Then proceed with deploying the new HRI version. The deployment scripts will still try to configure Elasticsearch and report a failure for the smoke test, but the new Management API will still be deployed and function correctly. You can verify this by ensuring the /hri/healthcheck endpoint returns a 200. You should still enable firewall access to the new Elasticsearch instance for future deploys.

Migrating to another Elasticsearch Instance

The IBM Cloud does not provide an automated process for migrating an Elasticsearch instance to another account, but it can be done manually using Elasticsearch’s snapshot and restore functionality with the S3 plugin. These enable creating a snapshot of an Elasticsearch instance, storing it in a COS bucket, and then restoring the snapshot to a different Elasticsearch instance. The migration should be performed after installing the HRI in the target account.

Note: this does require downtime for the HRI application. The steps are detailed below.

  1. In the new account, create a COS bucket to store the Elasticsearch snapshots and a set of HMAC credentials with read and write access. Use the standard storage class, and if the destination Elasticsearch instance is in a different region than the source Elasticsearch instance, ensure you selectCross Region‘ resiliency.

  2. Create the new Elasticsearch instance that you want to migrate to. This will be referred to as the “destination instance”. If desired, you can also upgrade to the next major Elasticsearch version. You cannot upgrade more than one major version.
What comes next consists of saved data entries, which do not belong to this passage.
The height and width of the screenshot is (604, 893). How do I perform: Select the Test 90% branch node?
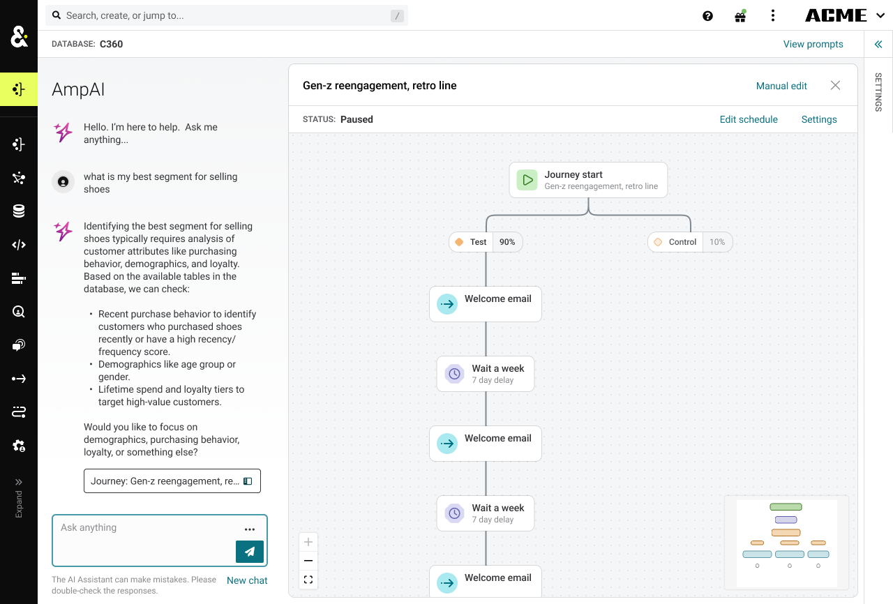click(486, 242)

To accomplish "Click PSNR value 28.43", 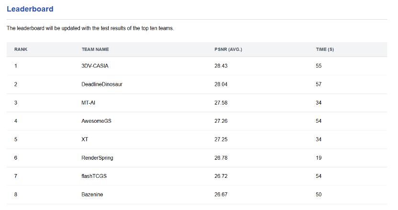I will pyautogui.click(x=221, y=66).
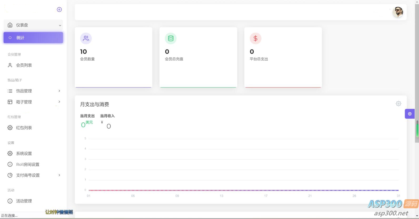Select the 统计 menu item
This screenshot has height=219, width=419.
point(33,38)
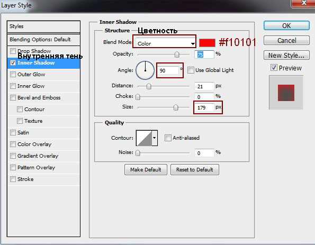Click the angle dial control

(145, 70)
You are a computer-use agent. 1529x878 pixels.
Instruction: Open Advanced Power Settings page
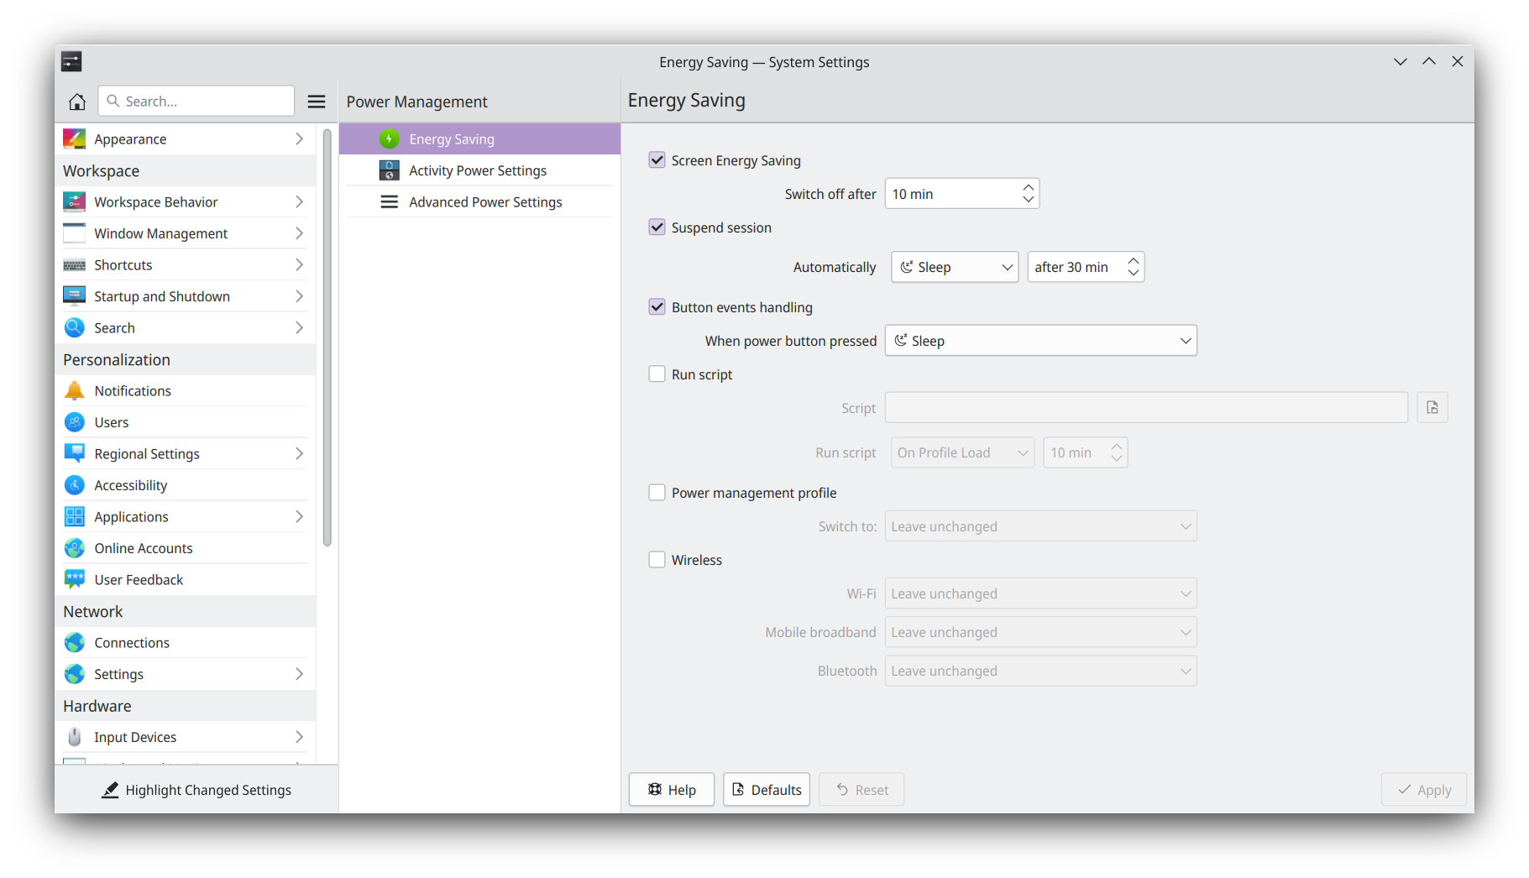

  3. Setup curl to communicate with the source Elasticsearch instance. See the instructions above for more details. The examples below will use SRC and DEST prefixes on environment variables to differentiate between the source and destination Elasticsearch connection parameters, e.g. $SRC_USERNAME, $SRC_PASSWORD, $SRC_HOST, and $SRC_PORT.

  4. Register the COS bucket from step 1 with the source Elasticsearch instance using the curl statement below. You will need to fill in the bucket name, endpoint, and HMAC credentials. We recommend using the private endpoint.

    curl -X POST -u $SRC_USERNAME:$SRC_PASSWORD https://$SRC_HOST:$SRC_PORT/_snapshot/migration \
    -H 'Content-Type: application/json' -d'
    {
      "type": "s3",
      "settings": {
        "endpoint": "s3.private.us.cloud-object-storage.appdomain.cloud",
        "bucket": "bucket_name",
        "access_key": "xxxxx",
        "secret_key": "xxxxx"
      }
    }'
    
  5. Repeat the prior two steps with the destination Elasticsearch instance. You may want to setup curl in a different terminal as you will need to run commands against both instances. When registering the COS bucket, add "readonly": true. Below is an example.

    curl -X POST -u $DEST_USERNAME:$DEST_PASSWORD https://$DEST_HOST:$DEST_PORT/_snapshot/migration \
    -H 'Content-Type: application/json' -d'
    {
      "type": "s3",
      "settings": {
        "readonly": true,
        "endpoint": "s3.private.us.cloud-object-storage.appdomain.cloud",
        "bucket": "bucket_name",
        "access_key": "xxxxx",
        "secret_key": "xxxxx"
      }
    }'
    
  6. Get a list of the indices that need to be migrated.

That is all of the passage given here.